9月17日、グロースエンジニアリングのスピーカーとして著名なTraction社CEOのKenZi Wang氏を招いたミートアップイベントがOpen Network Labにて実施された。Wang氏の会社は500Startupsの後に、Y-CombinatorとDisney Acceleratorへ参加。Growthathon(ハッカソンのように短期間でユーザー獲得施策の企画を作る大会)の主催者としても知られている人物だ。
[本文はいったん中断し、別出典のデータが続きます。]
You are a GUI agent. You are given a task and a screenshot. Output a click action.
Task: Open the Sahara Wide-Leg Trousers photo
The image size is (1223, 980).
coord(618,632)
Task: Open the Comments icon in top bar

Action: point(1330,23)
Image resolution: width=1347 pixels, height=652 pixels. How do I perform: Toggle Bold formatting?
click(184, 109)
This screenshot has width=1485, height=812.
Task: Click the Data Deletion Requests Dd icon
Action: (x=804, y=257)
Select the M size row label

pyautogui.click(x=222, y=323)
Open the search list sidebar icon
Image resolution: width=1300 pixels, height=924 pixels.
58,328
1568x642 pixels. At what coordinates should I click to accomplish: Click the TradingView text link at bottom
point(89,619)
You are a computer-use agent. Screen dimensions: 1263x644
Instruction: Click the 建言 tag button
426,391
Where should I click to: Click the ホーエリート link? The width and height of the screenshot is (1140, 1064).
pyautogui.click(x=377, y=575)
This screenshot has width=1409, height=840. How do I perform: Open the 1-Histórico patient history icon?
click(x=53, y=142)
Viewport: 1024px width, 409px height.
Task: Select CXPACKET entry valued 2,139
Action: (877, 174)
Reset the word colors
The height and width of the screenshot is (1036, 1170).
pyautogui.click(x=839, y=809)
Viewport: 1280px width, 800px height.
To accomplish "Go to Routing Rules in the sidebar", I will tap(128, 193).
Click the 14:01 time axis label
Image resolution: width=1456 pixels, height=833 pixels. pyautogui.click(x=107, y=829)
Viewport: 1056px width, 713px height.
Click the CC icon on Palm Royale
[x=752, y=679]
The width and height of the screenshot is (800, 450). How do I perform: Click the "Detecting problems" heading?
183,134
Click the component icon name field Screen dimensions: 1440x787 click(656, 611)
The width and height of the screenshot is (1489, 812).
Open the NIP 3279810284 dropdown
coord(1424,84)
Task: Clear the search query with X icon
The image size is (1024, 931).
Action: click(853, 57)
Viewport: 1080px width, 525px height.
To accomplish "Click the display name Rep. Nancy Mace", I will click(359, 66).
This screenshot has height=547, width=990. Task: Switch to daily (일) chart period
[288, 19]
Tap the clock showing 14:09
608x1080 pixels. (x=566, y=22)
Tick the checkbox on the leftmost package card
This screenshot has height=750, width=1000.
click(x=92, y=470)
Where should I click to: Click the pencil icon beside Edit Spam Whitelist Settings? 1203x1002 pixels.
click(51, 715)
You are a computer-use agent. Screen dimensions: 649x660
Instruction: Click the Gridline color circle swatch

イベントではWang氏がスタートアップにとって効果的なグロースハックの方法について紹介した。

シリコンバレーと他地域で異なる「グロース」の定義

そもそも「グロースハッキング」はQualaroo社CEOのSean Ellis氏が作りAndrew Chen氏がブログで使ったことで一気に広がった言葉。この言葉自体は非常に受けがよく、早い段階のスタートアップから大手まで使われるようになったが、次第にグロースという言葉の意味がシリコンバレーと他の地域では違っていることにWang氏は気づくことになる。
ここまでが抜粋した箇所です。